Enquanto os incentivos ao consumo de combustíveis fósseis (isto é, aqueles que poderiam reduzir a conta da população) diminuíram, os destinados à produção (aqueles que incentivam as empresas a explorar mais petróleo e gás) apresentaram um aumento de R$ 5,55 bilhões, impulsionados principalmente pela elevação das renúncias associadas ao regime especial de tributação conhecido como Repetro. Esse comportamento contraditório entre produção e consumo contribuiu para estabilizar o valor total dos subsídios nesses dois últimos anos.

Energia renovável 

Os subsídios às fontes renováveis de energia no Brasil, por sua vez, registraram um aumento de R$ 14,24 bilhões para R$ 18,06 bilhões, impulsionado pela ampliação das renúncias associadas a programas como o Proinfa, o Reidi e a geração distribuída.

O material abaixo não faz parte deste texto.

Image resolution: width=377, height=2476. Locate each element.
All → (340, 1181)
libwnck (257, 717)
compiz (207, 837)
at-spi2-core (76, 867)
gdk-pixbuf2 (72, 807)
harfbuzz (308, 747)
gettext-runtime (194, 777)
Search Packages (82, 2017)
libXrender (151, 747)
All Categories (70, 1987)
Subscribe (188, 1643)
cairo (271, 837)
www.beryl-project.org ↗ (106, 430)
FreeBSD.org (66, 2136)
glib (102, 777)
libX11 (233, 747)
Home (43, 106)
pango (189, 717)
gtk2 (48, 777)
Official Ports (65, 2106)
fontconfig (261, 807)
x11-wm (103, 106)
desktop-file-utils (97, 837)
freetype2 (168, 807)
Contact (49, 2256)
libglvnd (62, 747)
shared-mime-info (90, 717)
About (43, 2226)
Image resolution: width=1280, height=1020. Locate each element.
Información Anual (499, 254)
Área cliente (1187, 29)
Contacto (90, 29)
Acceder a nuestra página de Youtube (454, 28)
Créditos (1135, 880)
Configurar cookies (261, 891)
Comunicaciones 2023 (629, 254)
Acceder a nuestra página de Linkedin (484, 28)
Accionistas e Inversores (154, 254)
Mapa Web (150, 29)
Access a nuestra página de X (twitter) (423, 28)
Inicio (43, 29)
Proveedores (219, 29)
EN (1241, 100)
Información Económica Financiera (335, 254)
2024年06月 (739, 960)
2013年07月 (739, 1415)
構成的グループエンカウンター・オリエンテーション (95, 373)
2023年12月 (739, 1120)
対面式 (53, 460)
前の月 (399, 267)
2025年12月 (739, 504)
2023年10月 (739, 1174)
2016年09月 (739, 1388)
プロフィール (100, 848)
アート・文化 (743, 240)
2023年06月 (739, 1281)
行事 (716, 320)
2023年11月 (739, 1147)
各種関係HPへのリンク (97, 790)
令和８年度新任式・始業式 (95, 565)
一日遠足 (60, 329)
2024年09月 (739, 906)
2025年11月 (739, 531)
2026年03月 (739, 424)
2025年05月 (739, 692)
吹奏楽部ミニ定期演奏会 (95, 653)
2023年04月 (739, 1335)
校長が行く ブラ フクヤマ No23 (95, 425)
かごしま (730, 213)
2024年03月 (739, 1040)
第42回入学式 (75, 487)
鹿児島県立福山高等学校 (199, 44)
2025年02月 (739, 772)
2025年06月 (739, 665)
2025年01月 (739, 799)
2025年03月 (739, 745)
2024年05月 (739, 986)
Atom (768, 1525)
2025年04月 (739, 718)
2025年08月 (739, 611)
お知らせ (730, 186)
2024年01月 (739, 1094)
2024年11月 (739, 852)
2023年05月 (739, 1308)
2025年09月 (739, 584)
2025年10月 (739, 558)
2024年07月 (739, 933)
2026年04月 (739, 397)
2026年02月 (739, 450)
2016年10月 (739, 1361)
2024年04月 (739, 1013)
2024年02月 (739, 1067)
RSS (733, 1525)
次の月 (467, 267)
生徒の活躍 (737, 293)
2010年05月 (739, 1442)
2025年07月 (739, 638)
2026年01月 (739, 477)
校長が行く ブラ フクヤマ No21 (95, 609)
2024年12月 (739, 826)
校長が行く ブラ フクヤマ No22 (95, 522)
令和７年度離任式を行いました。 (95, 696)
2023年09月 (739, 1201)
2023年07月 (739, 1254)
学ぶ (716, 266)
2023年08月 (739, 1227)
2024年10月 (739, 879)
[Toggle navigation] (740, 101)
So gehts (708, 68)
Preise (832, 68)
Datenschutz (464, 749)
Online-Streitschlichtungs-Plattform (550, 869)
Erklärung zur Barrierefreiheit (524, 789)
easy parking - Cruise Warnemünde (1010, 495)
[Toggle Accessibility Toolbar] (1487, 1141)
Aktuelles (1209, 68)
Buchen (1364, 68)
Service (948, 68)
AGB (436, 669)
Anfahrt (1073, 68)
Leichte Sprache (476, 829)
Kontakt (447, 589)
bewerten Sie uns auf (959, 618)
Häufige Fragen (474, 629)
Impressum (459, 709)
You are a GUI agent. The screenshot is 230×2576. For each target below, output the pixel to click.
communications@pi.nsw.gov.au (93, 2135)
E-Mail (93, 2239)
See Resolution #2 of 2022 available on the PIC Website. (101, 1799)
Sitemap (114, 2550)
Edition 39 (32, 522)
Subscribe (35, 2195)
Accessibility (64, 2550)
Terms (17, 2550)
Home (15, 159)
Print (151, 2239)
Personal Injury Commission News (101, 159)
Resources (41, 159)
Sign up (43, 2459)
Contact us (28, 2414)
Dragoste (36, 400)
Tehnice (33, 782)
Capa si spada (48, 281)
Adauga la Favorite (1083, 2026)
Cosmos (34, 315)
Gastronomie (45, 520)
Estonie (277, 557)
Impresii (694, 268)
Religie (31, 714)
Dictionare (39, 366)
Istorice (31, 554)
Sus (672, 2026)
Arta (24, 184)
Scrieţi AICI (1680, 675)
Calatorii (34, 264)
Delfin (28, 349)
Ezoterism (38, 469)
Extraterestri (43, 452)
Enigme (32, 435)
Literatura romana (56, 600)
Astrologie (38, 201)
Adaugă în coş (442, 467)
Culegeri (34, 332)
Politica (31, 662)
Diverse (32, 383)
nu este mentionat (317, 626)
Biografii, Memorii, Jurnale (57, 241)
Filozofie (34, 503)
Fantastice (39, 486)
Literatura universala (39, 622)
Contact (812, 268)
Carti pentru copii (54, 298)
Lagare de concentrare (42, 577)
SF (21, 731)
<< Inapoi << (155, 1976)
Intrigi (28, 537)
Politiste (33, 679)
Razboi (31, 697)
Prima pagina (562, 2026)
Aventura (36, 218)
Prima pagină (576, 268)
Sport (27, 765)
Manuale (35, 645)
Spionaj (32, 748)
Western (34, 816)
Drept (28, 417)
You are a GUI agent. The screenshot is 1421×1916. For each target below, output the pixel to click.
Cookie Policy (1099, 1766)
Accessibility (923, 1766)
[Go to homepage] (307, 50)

Para Cássio Cardoso Carvalho, assessor político do Inesc, a expansão dos investimentos em geração de energia a partir de fontes renováveis é um sinal positivo. “Mas enquanto o Governo Federal não rever os valores dessa espécie de ‘Bolsa Petróleo’ para o setor, a transição energética segue prejudicada”, afirma. “Além disso, é preciso entender quem está arcando com os subsídios das renováveis, o estudo aponta que são os consumidores de energia elétrica, por meio da conta de luz, ao passo que a indústria de óleo e gás passa ilesa” questiona.

Desafio global

A assessora política Alessandra Cardoso, que assina o relatório ao lado de Cássio, lembra que o fim dos subsídios ineficientes aos fósseis é um desafio global inadiável, assumido na COP 28. “O que se espera do governo brasileiro é que reconheça o problema dos subsídios à produção como um problema doméstico, cuja solução passa pela reforma global. O Brasil precisa assumir essa agenda como parte do protagonismo que lhe cabe no cenário do multilateralismo climático, especialmente, quando será sede da COP 30, tendo a Amazônia como palco”, acrescenta ela.

Para a assessora, o fim da queima de combustíveis fósseis, como principal causadora do aquecimento global, torna a busca por alternativas energéticas renováveis uma necessidade urgente. “Quanto maior a renúncia fiscal, menor a disponibilidade de recursos para investimentos em políticas públicas essenciais, como as de adaptação às mudanças climáticas”, conclui.